When you have moved some stories from your product backlog to the sprint backlog, and set up the start and end dates of the sprint, you can start the sprint and access a sprint board, as shown below.

The tool offers all typical work tracking features such as tasks progress, time logging, and linking git commits. Optionally, developers can attach additional information such as work-log tagging if they want to track the type of work in a fined-grained way, e.g., feature work, testing, chore work. This is particularly useful when training full-stack developers.
Sprint review
A specific feature that we could not find in any existing tool is the ability to perform sprint reviews in a traceable and structured way. Since the ScrumBoard allows adding structured acceptance criteria in dedicated fields, we can offer a dedicated UI to record sprint (product) reviews, as depicted below.

A reviewer will be able to systematically go through all acceptance criteria, specifying whether they pass or fail, and add some comments for bug reproduction purposes.
Personal progress tracking
While developers (i.e. students) are working on their tasks, they can access to a personal progress tracking. This is particularly important in our context, as we want students to work on all aspects of software development, including different types of activities (e.g., feature development, testing, chore work, documentation), as well as working across the code base (i.e. stories). We also want students to learn to work in pairs, following well-known agile software development practices. Below visualisation shows a summary of a student key progress indicators. Note that this view is under improvement and will change in the near future.

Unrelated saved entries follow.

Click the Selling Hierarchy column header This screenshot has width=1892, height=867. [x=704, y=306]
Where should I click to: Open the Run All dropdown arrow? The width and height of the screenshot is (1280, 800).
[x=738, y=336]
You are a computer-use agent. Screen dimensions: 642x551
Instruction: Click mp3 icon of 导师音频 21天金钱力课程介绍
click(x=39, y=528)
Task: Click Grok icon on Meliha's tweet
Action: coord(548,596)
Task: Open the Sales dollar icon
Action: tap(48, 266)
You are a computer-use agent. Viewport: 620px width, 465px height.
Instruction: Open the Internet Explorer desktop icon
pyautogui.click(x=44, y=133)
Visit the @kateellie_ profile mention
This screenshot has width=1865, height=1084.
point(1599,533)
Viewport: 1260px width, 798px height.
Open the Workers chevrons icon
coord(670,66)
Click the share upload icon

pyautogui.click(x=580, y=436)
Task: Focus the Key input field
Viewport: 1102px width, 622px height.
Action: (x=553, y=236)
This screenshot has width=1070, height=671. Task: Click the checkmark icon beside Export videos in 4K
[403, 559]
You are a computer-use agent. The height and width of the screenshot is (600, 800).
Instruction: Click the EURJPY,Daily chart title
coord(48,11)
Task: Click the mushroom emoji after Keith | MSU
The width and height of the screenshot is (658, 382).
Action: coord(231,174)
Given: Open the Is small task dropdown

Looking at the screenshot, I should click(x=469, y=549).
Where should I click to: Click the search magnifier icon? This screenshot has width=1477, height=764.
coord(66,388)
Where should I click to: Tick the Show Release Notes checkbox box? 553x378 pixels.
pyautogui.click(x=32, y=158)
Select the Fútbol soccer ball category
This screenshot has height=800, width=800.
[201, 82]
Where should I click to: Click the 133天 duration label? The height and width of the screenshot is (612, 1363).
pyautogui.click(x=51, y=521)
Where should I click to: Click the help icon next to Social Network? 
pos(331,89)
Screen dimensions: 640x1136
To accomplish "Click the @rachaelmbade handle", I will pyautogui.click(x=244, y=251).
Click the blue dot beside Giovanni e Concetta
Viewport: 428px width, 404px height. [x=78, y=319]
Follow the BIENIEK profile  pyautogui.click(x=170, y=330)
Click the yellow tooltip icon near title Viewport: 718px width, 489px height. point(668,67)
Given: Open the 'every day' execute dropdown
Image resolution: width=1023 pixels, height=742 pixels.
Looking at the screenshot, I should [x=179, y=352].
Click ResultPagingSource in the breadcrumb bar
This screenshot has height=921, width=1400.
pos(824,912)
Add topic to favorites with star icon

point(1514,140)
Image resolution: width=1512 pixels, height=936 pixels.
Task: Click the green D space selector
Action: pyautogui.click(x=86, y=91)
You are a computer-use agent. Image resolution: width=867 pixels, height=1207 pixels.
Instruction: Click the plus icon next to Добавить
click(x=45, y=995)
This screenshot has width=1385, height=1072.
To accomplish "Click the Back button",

Note that we offer additional visualisations about hours put into the project over weeks with a breakdown per work-log type.
Marking support
Last, we offer a summary for markers where we can identify potential issues in work patterns, or lack of evidence from students claiming work. Among other metrics, we can see how much a student worked per week, broken down between formal sessions (denoted by “overhead” below), feature work and testing. We can also see a punchcard of code commits and work-logs. Finally, we can see a list of work-logs of interest that either are missing linked git commits, or have been made outside typical work hours (for worklife balance monitoring), for example.